POSTALES DE LA MEMORIA, de Amadeo Gravino


Postales de la memoria, poesías de Amadeo Gravino

11x20, 28 pag.

Poemas de Amadeo Gravino.

POSTALES DE LA MISMIDAD

“La obra [de arte] hace conocer abiertamente lo otro, revela lo otro; es alegoría.” Martin Heidegger (“Arte y poesía”)

La poesía, que se nutre de las exaltaciones del ánimo, encuentra en Amadeo Gravino un temperamento llano, abierto, suscitado por la belleza, por las novedades de una disciplina edificada sobre la palabra y por la reflexión, que lo han acompañado a lo largo de cuarenta años de trabajo poético, ensayístico y teatral. Un acopio de virtud canalizado en más de treinta volúmenes de pluma despojada y sutil con la que ha indagado las entrañas de lo sublime, las impresiones de la paisajística ciudadana, la superficie de la piel visible de la materia, la invisibilidad de sus resultantes emotivas y la connotación pasional de nuestra índole gregaria. Como manifestación artística y organismo independiente, el subjetivismo estético abraza su obra poética con acentos de estilo, cuidados verbal y sonoro, y experimentaciones formales.
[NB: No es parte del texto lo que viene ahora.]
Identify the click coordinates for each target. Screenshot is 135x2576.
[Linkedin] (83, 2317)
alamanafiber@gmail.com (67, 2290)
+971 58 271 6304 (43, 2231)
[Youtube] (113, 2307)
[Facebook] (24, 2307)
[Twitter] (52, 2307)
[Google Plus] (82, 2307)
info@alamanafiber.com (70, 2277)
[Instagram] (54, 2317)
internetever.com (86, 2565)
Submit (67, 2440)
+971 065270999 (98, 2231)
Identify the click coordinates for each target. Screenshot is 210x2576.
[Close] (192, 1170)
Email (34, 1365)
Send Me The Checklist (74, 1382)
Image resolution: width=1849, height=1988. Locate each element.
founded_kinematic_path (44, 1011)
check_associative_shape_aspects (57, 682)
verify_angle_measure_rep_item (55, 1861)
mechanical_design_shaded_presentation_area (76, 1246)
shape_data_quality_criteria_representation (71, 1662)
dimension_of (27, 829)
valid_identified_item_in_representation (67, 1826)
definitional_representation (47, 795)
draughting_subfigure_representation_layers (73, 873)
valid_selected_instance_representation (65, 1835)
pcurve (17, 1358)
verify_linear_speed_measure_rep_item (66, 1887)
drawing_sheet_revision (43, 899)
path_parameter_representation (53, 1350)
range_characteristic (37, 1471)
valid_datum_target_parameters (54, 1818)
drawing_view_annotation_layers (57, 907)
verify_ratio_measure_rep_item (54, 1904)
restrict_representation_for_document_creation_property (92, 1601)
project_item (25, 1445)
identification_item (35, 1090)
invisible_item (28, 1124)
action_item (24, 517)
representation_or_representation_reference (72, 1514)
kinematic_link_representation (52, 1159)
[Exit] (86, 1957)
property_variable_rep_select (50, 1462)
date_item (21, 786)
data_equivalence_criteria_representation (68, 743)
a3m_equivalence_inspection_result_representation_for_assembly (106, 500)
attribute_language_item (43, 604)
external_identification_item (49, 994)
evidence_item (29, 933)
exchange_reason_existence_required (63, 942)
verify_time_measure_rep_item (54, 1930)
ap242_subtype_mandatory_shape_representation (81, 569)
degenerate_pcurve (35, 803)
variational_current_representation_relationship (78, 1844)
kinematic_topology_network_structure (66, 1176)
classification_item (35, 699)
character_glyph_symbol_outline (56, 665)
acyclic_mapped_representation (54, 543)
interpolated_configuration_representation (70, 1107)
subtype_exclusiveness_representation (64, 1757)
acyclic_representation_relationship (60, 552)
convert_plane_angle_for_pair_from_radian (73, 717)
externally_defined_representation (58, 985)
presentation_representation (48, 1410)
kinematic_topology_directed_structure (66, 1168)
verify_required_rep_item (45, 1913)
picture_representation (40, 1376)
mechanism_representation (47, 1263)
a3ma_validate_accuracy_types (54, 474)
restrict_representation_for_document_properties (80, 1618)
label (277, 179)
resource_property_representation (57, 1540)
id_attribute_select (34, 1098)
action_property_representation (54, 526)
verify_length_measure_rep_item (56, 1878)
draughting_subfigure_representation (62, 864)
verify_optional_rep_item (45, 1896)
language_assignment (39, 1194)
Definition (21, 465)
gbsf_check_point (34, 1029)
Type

En estas “Postales de la memoria”, sus alusiones y alegorías recorren el laberinto de la memoria con una nostalgia indemne, evocativa, mayormente alejada de lo dramático, pese a la inexorabilidad que implica el paso del tiempo; una mirada distendida que recuerda los ojos de Moritake, Basho, Ungaretti… No es ocioso destacar que varios de los poemas que habremos de leer en este volumen responden a la preceptiva de haiku, y encontraremos también algunos madrigales.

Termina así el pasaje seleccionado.